Monetarism is the school of economic thought that emphasizes the role of the money supply in determining macroeconomic outcomes. Its central claim is straightforward: over the medium and long run, changes in the quantity of money drive changes in nominal national income — and ultimately in the price level.

This stands in contrast to Keynesian approaches that focus primarily on fiscal policy (government spending and taxation) and interest rate management. Monetarists argue that central banks' attempts to "fine-tune" the economy through discretionary interest rate policy are both ineffective and destabilizing.

Professor Hanke's Monetarist Framework

1. The Quantity Theory of Money

The foundation is the Quantity Theory of Money, expressed as:

MV = PQ

Where:

  • M = Money supply
  • V = Velocity of money (the rate at which money circulates)
  • P = Price level
  • Q = Real output

If velocity (V) is stable, then changes in money (M) translate directly into changes in nominal income (PQ). This simple identity has profound policy implications: controlling money growth controls inflation.

2. Broad Money Aggregates

Hanke emphasizes broad money aggregates rather than narrow measures like the monetary base:

Broad money (M2, M3, or Divisia equivalents) determines nominal national income. Focusing only on the monetary base or short-term interest rates misses the majority of monetary dynamics.

Hanke follows the approach of Tim Congdon (Institute of Economic Affairs, London) in focusing on broad money as the key policy variable.

3. Divisia Monetary Aggregates

Hanke advocates for Divisia monetary aggregates, pioneered by Professor William A. Barnett (University of Kansas). Unlike simple-sum aggregates (which treat all deposits equally), Divisia measures weight monetary assets by their "moneyness" — how actively they are used for transactions. This produces more accurate measures of the effective money supply.

4. State-Money / Bank-Money Analysis (SMBMA)

💡 Hanke's 2012 Innovation: In 2012, Hanke developed State-Money/Bank-Money Analysis (SMBMA) — a framework that distinguishes between two fundamentally different types of money in the modern economy.

State Money: Money produced by the central bank (monetary base, reserves)

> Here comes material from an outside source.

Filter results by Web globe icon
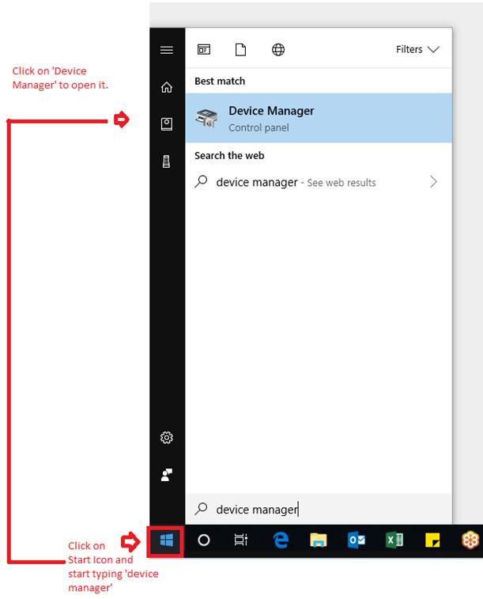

Bank Money: Money produced by private commercial banks through the lending and deposit-creation process

This framework is based on John Maynard Keynes' 1930 *A Treatise on Money* — a remarkable irony given Hanke's generally anti-Keynesian policy views, demonstrating that important analytical tools can be separated from their policy conclusions.

Key insight from SMBMA: Roughly 80% of broad money is bank money — produced by commercial banks, not by the Federal Reserve. This means:

  • Bank regulation is monetary policy (capital-asset ratio requirements shrink bank money)
  • Fiscal policy affects money (government borrowing crowds out bank lending)
  • Central bank actions affect only a minority of the money supply directly

Policy danger revealed: Imposing higher capital-asset ratios on banks during economic downturns is pro-cyclical — it forces banks to shrink their balance sheets precisely when the economy needs credit expansion. SMBMA reveals this regulatory danger that conventional monetary analysis misses.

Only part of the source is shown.